题目链接:http://acm.hdu.edu.cn/showproblem.php?pid=4366
Successor
Time Limit: 2000/1000 MS (Java/Others) Memory Limit: 65536/65536 K (Java/Others)
Total Submission(s): 2961 Accepted Submission(s): 689
Problem Description
Sean owns a company and he is the BOSS.The other Staff has one Superior.every staff has a loyalty and ability.Some times Sean will fire one staff.Then one of the fired man’s Subordinates will replace him whose ability is higher than him and has the highest
loyalty for company.Sean want to know who will replace the fired man.
Input
In the first line a number T indicate the number of test cases.

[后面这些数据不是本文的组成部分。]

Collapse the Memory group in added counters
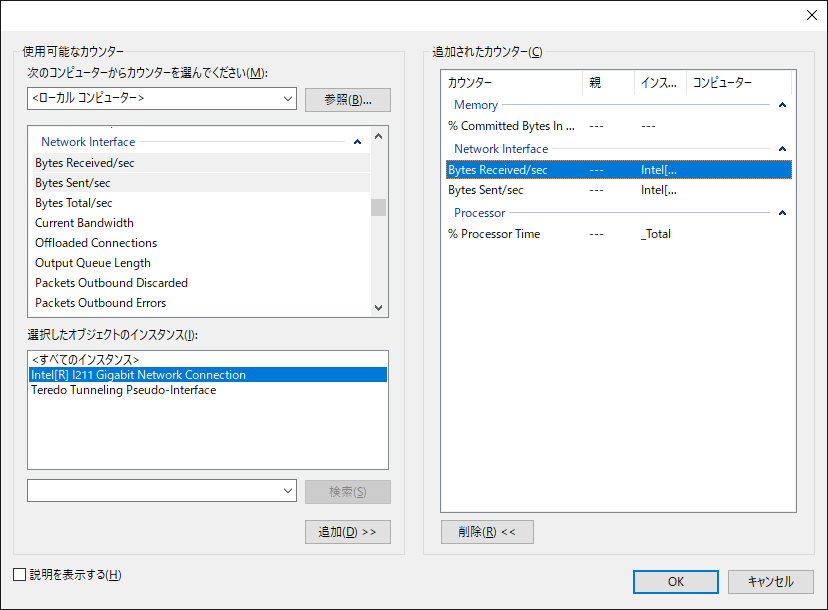Image resolution: width=828 pixels, height=610 pixels. click(x=783, y=105)
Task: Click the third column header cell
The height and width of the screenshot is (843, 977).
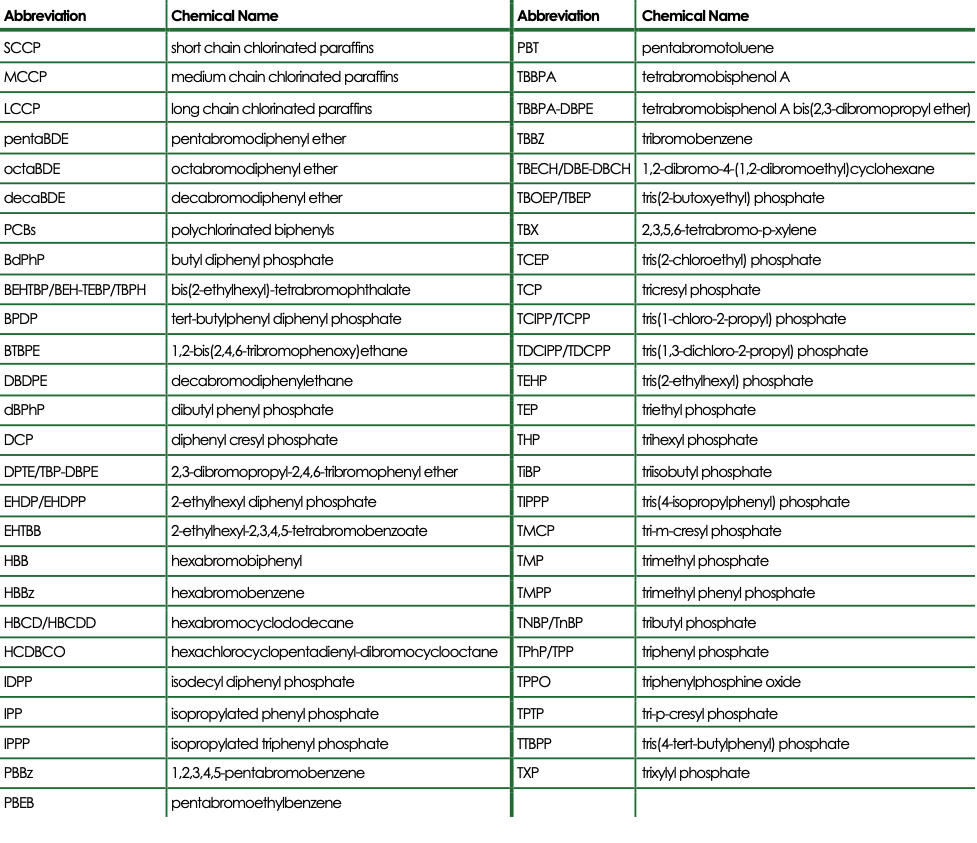Action: click(573, 14)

Then for each case the first line contain 2 numbers n,m (2<=n,m<=50000),indicate the company has n person include Sean ,m is the times of Sean’s query.Staffs are numbered from 1 to n-1,Sean’s number
is 0.Follow n-1 lines,the i-th(1<=i<=n-1) line contains 3 integers a,b,c(0<=a<=n-1,0<=b,c<=1000000),indicate the i-th staff’s superior Serial number,i-th staff’s loyalty and ability.Every staff ‘s Serial number is bigger than his superior,Each staff has different
loyalty.then follows m lines of queries.Each line only a number indicate the Serial number of whom should be fired.
Output
For every query print a number:the Serial number of whom would replace the losing job man,If there has no one to replace him,print -1.
Sample Input
1 3 2 0 100 99 1 101 100 1 2
Sample Output
2 -1
Author
FZU
Source
2012 Multi-University Training Contest 7
题意:(转)
某公司有 n 个人,编号从 0 到 n-1 ,0号是BOSS。除BOSS外,每个人有忠诚度和能力两个属性,每个人的忠诚度都不同。每个人都有可能被BOSS炒鱿鱼,当某个人被炒后,他的所有下级中能力大于他且具有最大忠诚度的人将取代他的位置。现在给定所有人的上下级关系(下级的编号总是比上级大)和一些被炒鱿鱼的人的编号,输出取代被炒人的人的编号,如果没人取代被炒人,输出“-1”。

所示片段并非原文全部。